Aujourd’hui, le baby-boom parait très lointain. Le faible taux de natalité constitue un problème essentiel dans la société japonaise et la diminution du nombre de contribuables pour payer les retraites et de la population active a un effet délétère sur l'économie nationale. En 2025, il y aura 10 % de Japonais en moins, sur un total de 127 millions aujourd'hui. Ainsi, pour la première fois depuis la légalisation de l'avortement, quelques rares voix se sont élevées ces derniers mois pour remettre en cause ce droit. C’est le cas de Seiko Noda, législatrice à la Chambre des représentants japonaise depuis 1993, qui travaille sur le dossier épineux de la natalité dans l’Archipel. Ainsi, dans une interview au journal le plus lu du Japon, l’Asahi Shimbun, elle a déclaré en mars 2013 : « Si on veut que les gens fassent plus d'enfants, il faut interdire l'avortement.» 
 
L’avortement, un droit qui fait consensus au Japon
Une femme souhaitant recourir a l'avortement: Cette femme n'est pas certaine de vouloir avorter. Elle s'est donc rendue au centre pro-vie Life Hope Network, Nagoya, pour obtenir de l'information sur les alternatives qui s'offrent a elle. 
Carrière + vie de famille = mission impossible

De manière générale, la pratique de l’avortement au Japon est motivée par le manque de moyens d’un couple. « Cette composante est essentielle dans la société nippone ou chinoise : on ne conçoit pas l’avenir d’une famille avec des revenus instables », explique Claudine Bliah.

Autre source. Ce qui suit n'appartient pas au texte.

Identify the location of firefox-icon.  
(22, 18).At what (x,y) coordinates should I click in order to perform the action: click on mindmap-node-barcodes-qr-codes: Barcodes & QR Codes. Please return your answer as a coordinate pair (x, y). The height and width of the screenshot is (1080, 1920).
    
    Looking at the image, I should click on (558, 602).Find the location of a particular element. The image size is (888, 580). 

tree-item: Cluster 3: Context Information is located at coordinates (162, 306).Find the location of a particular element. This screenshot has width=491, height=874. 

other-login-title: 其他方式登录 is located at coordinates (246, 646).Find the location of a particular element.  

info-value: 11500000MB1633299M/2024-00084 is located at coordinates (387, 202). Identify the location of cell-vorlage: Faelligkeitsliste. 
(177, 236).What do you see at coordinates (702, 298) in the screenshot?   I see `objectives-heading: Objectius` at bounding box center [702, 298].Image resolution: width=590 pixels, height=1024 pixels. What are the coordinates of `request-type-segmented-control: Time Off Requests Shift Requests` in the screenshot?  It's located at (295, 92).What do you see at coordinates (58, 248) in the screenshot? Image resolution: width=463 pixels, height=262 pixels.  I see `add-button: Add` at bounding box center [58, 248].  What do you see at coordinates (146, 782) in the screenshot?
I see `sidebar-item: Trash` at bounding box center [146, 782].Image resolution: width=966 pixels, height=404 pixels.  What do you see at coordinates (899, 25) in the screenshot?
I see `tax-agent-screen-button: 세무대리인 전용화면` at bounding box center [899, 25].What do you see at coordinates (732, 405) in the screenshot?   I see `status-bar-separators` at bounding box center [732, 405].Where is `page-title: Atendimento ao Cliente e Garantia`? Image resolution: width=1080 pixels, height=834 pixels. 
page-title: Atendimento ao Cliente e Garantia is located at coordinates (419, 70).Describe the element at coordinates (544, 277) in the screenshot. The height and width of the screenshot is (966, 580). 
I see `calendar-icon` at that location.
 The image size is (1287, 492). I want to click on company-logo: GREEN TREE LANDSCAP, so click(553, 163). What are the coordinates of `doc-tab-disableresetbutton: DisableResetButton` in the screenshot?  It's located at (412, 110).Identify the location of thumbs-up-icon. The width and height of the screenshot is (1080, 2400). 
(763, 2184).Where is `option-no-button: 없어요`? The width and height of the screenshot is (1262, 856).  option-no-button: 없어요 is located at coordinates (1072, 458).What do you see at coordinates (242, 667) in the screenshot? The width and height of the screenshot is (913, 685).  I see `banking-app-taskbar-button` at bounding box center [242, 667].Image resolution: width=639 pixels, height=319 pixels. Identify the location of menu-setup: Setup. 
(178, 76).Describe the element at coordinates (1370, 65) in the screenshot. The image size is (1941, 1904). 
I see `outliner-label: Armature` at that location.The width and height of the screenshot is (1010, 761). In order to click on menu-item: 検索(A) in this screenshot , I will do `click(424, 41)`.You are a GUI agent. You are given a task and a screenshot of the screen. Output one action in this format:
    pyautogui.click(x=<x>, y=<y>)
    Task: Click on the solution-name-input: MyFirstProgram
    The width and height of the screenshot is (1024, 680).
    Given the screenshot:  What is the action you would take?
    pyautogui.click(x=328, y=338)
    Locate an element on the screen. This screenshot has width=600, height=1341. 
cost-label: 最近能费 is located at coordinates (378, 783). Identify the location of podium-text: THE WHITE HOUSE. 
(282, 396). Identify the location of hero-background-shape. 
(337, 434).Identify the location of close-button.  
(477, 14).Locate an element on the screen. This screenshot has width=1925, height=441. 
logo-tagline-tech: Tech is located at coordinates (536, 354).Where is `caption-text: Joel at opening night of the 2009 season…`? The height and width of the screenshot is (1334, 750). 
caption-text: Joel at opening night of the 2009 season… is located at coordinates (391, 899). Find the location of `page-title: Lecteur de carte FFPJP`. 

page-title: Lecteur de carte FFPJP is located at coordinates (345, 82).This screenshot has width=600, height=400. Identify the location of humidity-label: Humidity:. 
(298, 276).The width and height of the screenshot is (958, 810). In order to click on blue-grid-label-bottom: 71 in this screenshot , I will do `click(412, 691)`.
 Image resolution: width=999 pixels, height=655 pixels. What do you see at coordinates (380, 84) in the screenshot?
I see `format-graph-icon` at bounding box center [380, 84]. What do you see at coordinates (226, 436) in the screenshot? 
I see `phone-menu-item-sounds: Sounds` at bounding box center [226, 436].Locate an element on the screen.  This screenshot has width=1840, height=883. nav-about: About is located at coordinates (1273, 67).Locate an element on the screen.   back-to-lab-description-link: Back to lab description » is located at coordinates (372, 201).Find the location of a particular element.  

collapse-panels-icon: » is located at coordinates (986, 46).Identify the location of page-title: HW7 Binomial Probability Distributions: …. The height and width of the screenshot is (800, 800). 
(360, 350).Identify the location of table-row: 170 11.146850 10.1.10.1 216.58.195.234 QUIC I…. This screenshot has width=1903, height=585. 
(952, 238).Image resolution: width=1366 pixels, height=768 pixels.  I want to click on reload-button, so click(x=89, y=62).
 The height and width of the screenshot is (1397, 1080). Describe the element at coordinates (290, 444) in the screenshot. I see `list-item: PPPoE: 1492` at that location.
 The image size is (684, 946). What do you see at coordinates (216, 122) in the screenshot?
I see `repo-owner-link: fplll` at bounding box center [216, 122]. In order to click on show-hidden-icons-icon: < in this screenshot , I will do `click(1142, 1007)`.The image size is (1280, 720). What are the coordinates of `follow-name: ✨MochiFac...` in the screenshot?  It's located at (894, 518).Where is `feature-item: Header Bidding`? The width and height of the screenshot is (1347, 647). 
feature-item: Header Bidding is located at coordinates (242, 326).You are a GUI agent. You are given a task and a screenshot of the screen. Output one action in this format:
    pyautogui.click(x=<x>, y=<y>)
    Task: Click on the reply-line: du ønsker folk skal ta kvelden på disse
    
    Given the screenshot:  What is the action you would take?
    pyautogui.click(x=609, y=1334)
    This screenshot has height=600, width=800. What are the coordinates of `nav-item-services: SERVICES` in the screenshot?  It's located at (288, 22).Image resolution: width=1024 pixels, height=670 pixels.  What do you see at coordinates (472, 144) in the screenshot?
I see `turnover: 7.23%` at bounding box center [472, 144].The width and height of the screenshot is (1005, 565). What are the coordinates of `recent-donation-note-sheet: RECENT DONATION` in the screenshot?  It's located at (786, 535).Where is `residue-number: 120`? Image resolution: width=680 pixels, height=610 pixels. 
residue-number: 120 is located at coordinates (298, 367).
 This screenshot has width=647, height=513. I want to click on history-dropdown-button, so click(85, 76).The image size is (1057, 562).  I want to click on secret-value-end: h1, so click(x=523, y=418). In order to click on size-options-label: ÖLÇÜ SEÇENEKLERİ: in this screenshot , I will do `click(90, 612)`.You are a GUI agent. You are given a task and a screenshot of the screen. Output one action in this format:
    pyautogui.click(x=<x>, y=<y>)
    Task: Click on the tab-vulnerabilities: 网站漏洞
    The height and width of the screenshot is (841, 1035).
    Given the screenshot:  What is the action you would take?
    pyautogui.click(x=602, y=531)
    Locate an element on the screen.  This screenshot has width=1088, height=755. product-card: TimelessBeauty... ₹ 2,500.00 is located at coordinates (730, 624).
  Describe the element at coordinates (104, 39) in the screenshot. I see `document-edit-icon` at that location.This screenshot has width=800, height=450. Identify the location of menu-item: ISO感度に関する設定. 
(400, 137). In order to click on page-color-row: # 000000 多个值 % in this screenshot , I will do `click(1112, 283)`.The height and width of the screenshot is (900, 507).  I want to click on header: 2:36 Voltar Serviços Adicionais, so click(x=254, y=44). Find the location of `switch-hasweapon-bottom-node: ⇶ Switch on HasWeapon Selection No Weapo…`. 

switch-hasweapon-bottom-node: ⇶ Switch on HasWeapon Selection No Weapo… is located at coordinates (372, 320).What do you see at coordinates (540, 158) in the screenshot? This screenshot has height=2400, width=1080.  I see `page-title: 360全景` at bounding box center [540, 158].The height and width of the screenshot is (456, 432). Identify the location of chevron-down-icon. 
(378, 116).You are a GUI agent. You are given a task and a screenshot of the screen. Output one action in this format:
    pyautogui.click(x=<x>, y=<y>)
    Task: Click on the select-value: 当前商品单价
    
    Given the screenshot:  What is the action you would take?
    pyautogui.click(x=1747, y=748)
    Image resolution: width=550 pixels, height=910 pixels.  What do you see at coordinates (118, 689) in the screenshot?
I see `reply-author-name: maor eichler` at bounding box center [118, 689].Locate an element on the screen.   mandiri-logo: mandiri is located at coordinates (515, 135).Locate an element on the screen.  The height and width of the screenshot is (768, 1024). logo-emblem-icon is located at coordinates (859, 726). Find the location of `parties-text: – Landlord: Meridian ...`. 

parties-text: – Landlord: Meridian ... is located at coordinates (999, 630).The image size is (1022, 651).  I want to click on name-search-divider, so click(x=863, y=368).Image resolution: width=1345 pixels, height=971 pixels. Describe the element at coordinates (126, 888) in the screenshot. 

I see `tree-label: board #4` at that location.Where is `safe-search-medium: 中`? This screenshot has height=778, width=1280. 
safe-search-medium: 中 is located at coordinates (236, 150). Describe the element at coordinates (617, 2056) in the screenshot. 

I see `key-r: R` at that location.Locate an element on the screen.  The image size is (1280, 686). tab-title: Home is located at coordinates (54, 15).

C’était le cas de Sayaka (nom d'emprunt, NDLR, une trentenaire résidant en banlieue de Tokyo et dont les revenus précaires de son mari ne suffisaient pas pour « envisager de prendre soin d’un enfant et de lui payer ses futures études ». « Construire une famille maintenant me semblait complètement hors de propos : j’ai des ambitions de carrière que je n’avais pas envie d’interrompre », témoigne Mariko. Dans la société nippone conformiste, il est en effet mission quasi impossible de concilier carrière et famille. Après un mariage, trois Japonaises sur cinq abandonnent donc leur gagne-pain dès leur première grossesse. Mariko a donc choisi de privilégier sa carrière : « la société et même l’entreprise verraient d’un mauvais œil une femme enceinte qui continuer de travailler », déplore-t-elle.

Au final, conclut le docteur Bliah, « ces motifs pour un recours à l’avortement ne diffèrent pas vraiment de ceux des femmes occidentales. Dans un cas comme dans l’autre, leur laisser le choix reste primordial ».